EXERCISE GOAL -> Reproduce the whole of the data exactly.

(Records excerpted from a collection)
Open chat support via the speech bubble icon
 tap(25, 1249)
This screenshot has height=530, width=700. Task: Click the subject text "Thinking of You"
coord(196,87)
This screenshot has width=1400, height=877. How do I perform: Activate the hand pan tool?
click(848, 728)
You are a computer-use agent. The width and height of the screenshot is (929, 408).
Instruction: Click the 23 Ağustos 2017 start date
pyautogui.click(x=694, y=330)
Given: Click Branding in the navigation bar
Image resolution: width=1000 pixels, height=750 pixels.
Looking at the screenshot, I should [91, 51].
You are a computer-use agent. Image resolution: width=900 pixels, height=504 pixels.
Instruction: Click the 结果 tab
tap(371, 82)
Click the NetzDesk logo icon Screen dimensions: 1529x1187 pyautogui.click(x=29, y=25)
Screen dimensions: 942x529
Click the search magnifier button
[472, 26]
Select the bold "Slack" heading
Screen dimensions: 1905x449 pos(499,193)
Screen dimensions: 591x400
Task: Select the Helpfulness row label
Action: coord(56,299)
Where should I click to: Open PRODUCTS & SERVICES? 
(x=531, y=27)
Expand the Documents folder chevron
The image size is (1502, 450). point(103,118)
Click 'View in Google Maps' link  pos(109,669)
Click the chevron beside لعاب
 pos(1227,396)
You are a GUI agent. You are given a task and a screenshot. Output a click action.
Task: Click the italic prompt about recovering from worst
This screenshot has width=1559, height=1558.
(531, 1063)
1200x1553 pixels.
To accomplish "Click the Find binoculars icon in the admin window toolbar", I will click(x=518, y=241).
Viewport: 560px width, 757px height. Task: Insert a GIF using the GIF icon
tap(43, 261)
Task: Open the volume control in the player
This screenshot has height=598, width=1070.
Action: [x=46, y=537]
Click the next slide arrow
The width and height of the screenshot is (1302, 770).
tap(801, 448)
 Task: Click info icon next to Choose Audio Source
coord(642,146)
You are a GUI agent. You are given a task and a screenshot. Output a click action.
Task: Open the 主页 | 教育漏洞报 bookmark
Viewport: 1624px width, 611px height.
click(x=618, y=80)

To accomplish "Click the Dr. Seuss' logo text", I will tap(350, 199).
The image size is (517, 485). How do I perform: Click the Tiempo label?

RESULT BELOW ->
Open chat support via the speech bubble icon
 tap(25, 1249)
This screenshot has height=530, width=700. Task: Click the subject text "Thinking of You"
coord(196,87)
This screenshot has width=1400, height=877. How do I perform: Activate the hand pan tool?
click(848, 728)
You are a computer-use agent. The width and height of the screenshot is (929, 408).
Instruction: Click the 23 Ağustos 2017 start date
pyautogui.click(x=694, y=330)
Given: Click Branding in the navigation bar
Image resolution: width=1000 pixels, height=750 pixels.
Looking at the screenshot, I should [91, 51].
You are a computer-use agent. Image resolution: width=900 pixels, height=504 pixels.
Instruction: Click the 结果 tab
tap(371, 82)
Click the NetzDesk logo icon Screen dimensions: 1529x1187 pyautogui.click(x=29, y=25)
Screen dimensions: 942x529
Click the search magnifier button
[472, 26]
Select the bold "Slack" heading
Screen dimensions: 1905x449 pos(499,193)
Screen dimensions: 591x400
Task: Select the Helpfulness row label
Action: coord(56,299)
Where should I click to: Open PRODUCTS & SERVICES? 
(x=531, y=27)
Expand the Documents folder chevron
The image size is (1502, 450). point(103,118)
Click 'View in Google Maps' link  pos(109,669)
Click the chevron beside لعاب
 pos(1227,396)
You are a GUI agent. You are given a task and a screenshot. Output a click action.
Task: Click the italic prompt about recovering from worst
This screenshot has width=1559, height=1558.
(531, 1063)
1200x1553 pixels.
To accomplish "Click the Find binoculars icon in the admin window toolbar", I will click(x=518, y=241).
Viewport: 560px width, 757px height. Task: Insert a GIF using the GIF icon
tap(43, 261)
Task: Open the volume control in the player
This screenshot has height=598, width=1070.
Action: [x=46, y=537]
Click the next slide arrow
The width and height of the screenshot is (1302, 770).
tap(801, 448)
 Task: Click info icon next to Choose Audio Source
coord(642,146)
You are a GUI agent. You are given a task and a screenshot. Output a click action.
Task: Open the 主页 | 教育漏洞报 bookmark
Viewport: 1624px width, 611px height.
click(x=618, y=80)

To accomplish "Click the Dr. Seuss' logo text", I will tap(350, 199).
The image size is (517, 485). How do I perform: Click the Tiempo label?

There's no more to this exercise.